Copy each of the rows below word for word, leaving out the pictures.

> **Data for this task**:
★ ★ ★ ★

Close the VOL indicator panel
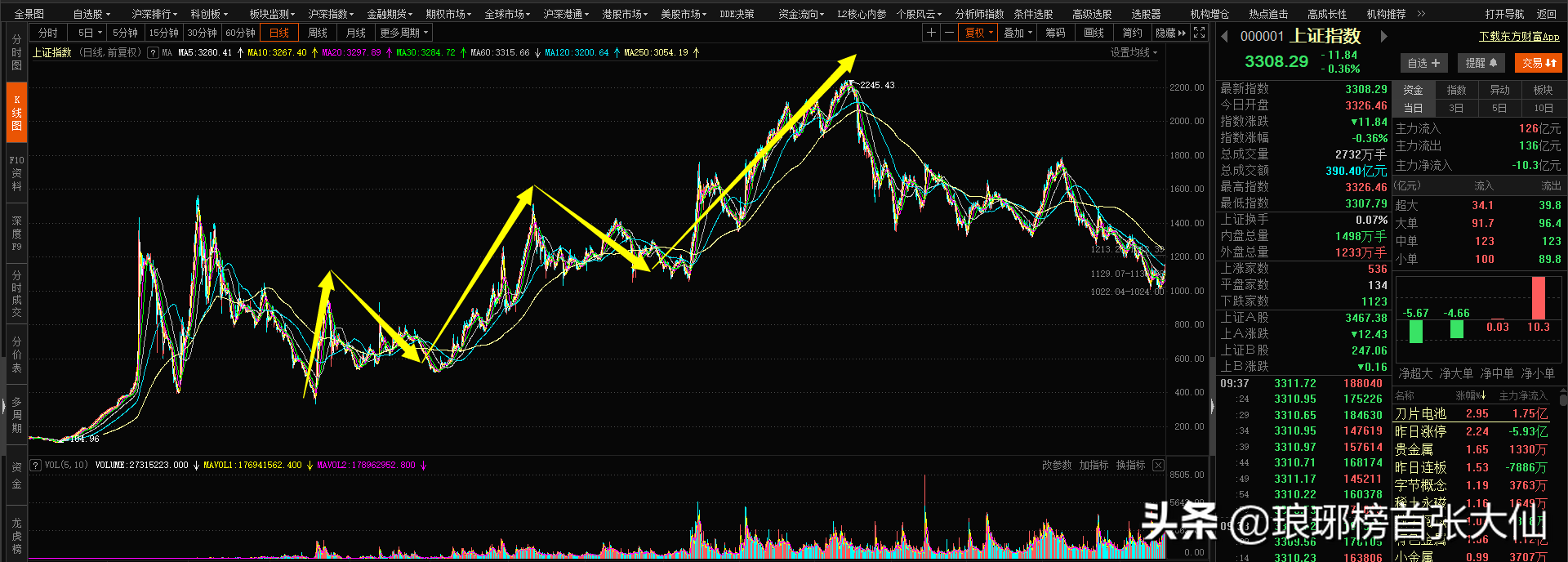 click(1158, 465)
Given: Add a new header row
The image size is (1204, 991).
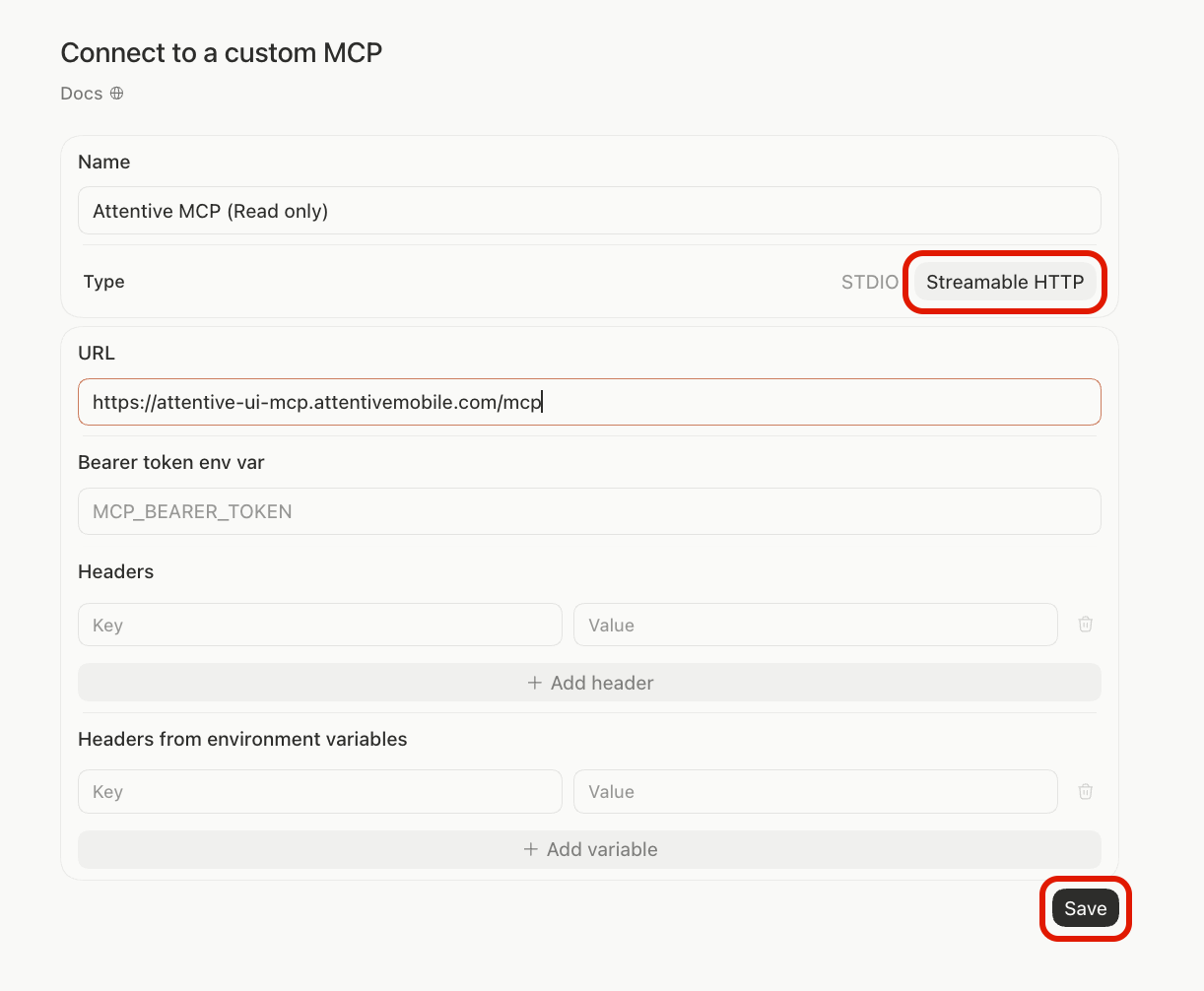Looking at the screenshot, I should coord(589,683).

★ ★ ★ ★

> **Response below**:
Close the VOL indicator panel
 click(1158, 465)
Given: Add a new header row
The image size is (1204, 991).
Looking at the screenshot, I should coord(589,683).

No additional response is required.